Wer langes Sitzen im beruflichen Alltag schlecht vermeiden kann, sollte zumindest auf einen ergonomisch eingerichteten Arbeitsplatz achten. Im Idealfall sollten alle Maße und Abstände optimal auf die eigenen körperlichen Bedürfnisse eingerichtet werden, um gesundheitlichen Folgen vorzubeugen. Bei besonders kleinen Menschen bedeutet das zum Beispiel, dass sie vom Arbeitgeber auf Wunsch eine Fußstütze zur Verfügung gestellt bekommen können — damit lässt sich sicherstellen, dass die Knie in einem gesunden Winkel abknicken können. Genauso benötigen hoch gewachsene Menschen natürlich einen Schreibtisch, der sich auf ihre außergewöhnliche Körpergröße einstellen lässt: Wer über längere Zeit hinweg jeden Tag gebückt an einem zu niedrigen Tisch arbeiten muss, wird sehr wahrscheinlich Schäden an Rücken oder Wirbelsäule davon tragen.

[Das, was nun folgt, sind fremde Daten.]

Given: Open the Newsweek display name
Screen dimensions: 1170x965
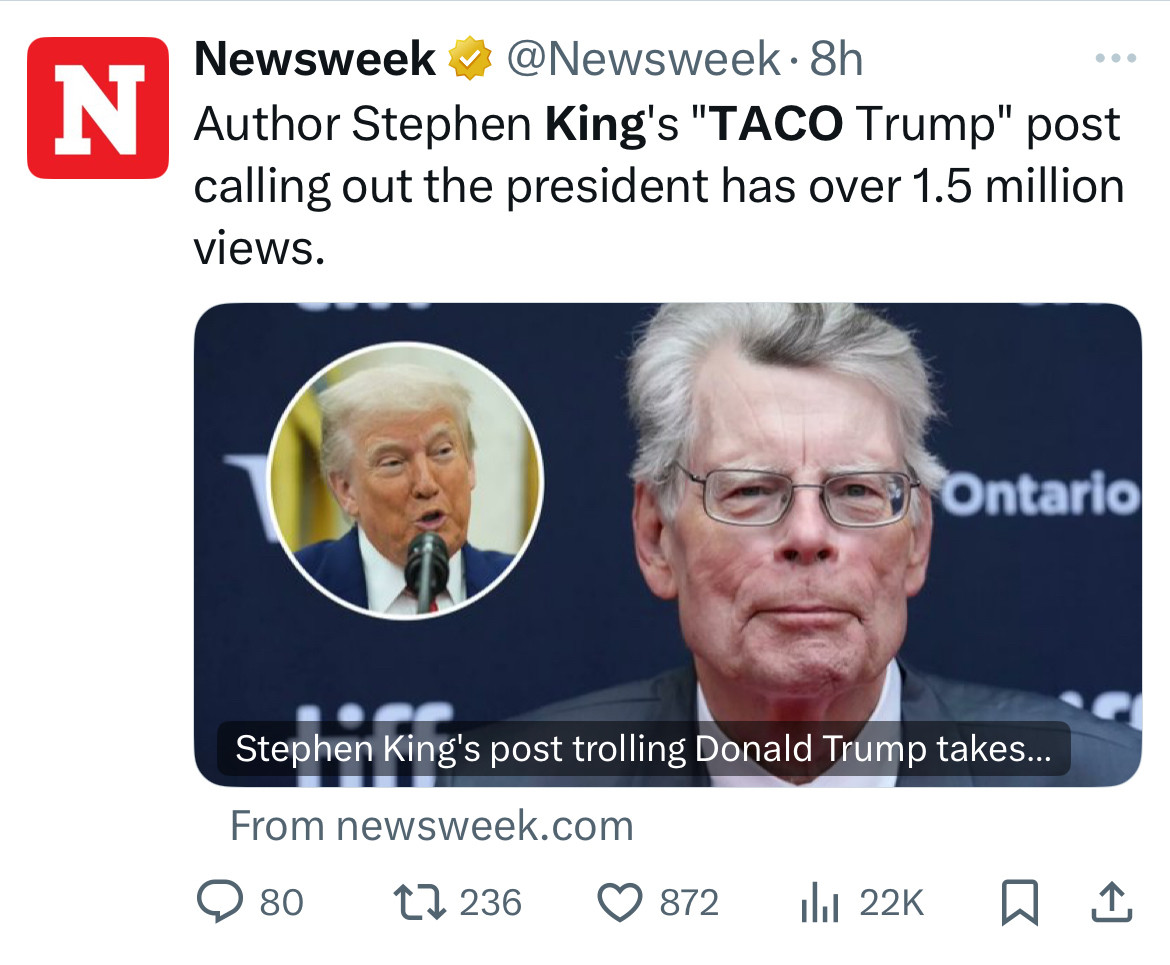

Ein großer Faktor für einen ergonomischen Arbeitsplatz ist der richtige Bürostühl. Auf ihm sitzt man täglich gut acht Stunden. Grund genug, sich hierfür eine geeignete Sitzgelegenheit zu wählen. Wichtig ist, dass der Stuhl sich gut an den eigenen Körper anpassen lässt. Dazu gehört zum Beispiel eine individuell einstellbare Rückenlehne, idealerweise mit verstellbarer Lordosenstütze. Und um die Muskulatur in Schultern und Nacken zu entlasten, sollte der Stuhl Armstützen besitzen.

Langes Sitzen ist schädlich

Selbst der beste Bürostuhl hilft jedoch wenig, wenn regelmäßige Bewegung im Alltag fehlt. In einem durchschnittlichen Bürojob ist es heutzutage ganz normal, dass man viele Stunden am Stück hinter seinem Schreibtisch sitzt und seiner Arbeit nachgeht. Je nach Beruf sind die einzigen Unterbrechungen dieser langen, bewegungslosen Phasen manchmal nur gelegentliche Kaffeepausen oder der Weg zur Kantine. Gesund ist das nicht: Langes Sitzen verursacht nicht nur Verspannung und Rückenschmerzen, sondern schadet auch dauerhaft der Gesundheit. So weiß man zum Beispiel seit einiger Zeit, dass Vielsitzer ein höheres Risiko auf ernste Krankheiten haben als Menschen, die sich in ihrem Alltag regelmäßig bewegen oder sogar im Stehen arbeiten. Und auch Studenten sind von dem Problem betroffen: Eine Vorlesung dauert in der Regel 90 Minuten, zwischenzeitliches Aufstehen und Bewegen ist meist unüblich.

Alltag mit Bewegung auflockern

Regelmäßiger Sport ist gut für den Körper, gleicht jedoch die schädlichen Folgen durch langes Sitzen nicht unbedingt aus. Die gute Nachricht: Mit gelegentlichen Bewegungspausen am Arbeitsplatz lässt sich ohne großen Aufwand viel erreichen. Im Idealfall sollte etwa einmal die Stunde etwas Bewegung in den sitzenden Alltag einfließen, zum Beispiel:

  • Treppensteigen
  • Spazieren
  • wo möglich ab und zu im Stehen arbeiten
  • Kollegen persönlich aufsuchen statt anrufen oder mailen

Falls all das durch eine strenge Struktur gar nicht möglich sein sollte, helfen unauffällige Beinübungen unter dem Tisch. Gut gegen Rückenschmerzen lässt sich außerdem durch die richtige Haltung vorbeugen. Falsch ist zum Beispiel eine vornüber gebeugte Haltung, aber auch starres Aufrechtsitzen ist schädlich und kann schnell zu Verspannungen führen. Experten raten zu einer entspannten Sitzposition mit leicht angelehntem Rücken, vor allem aber zu Abwechslung beim Sitzen: Still sitzen ist ungünstig, besser ist es, die Position hin und wieder zu wechseln.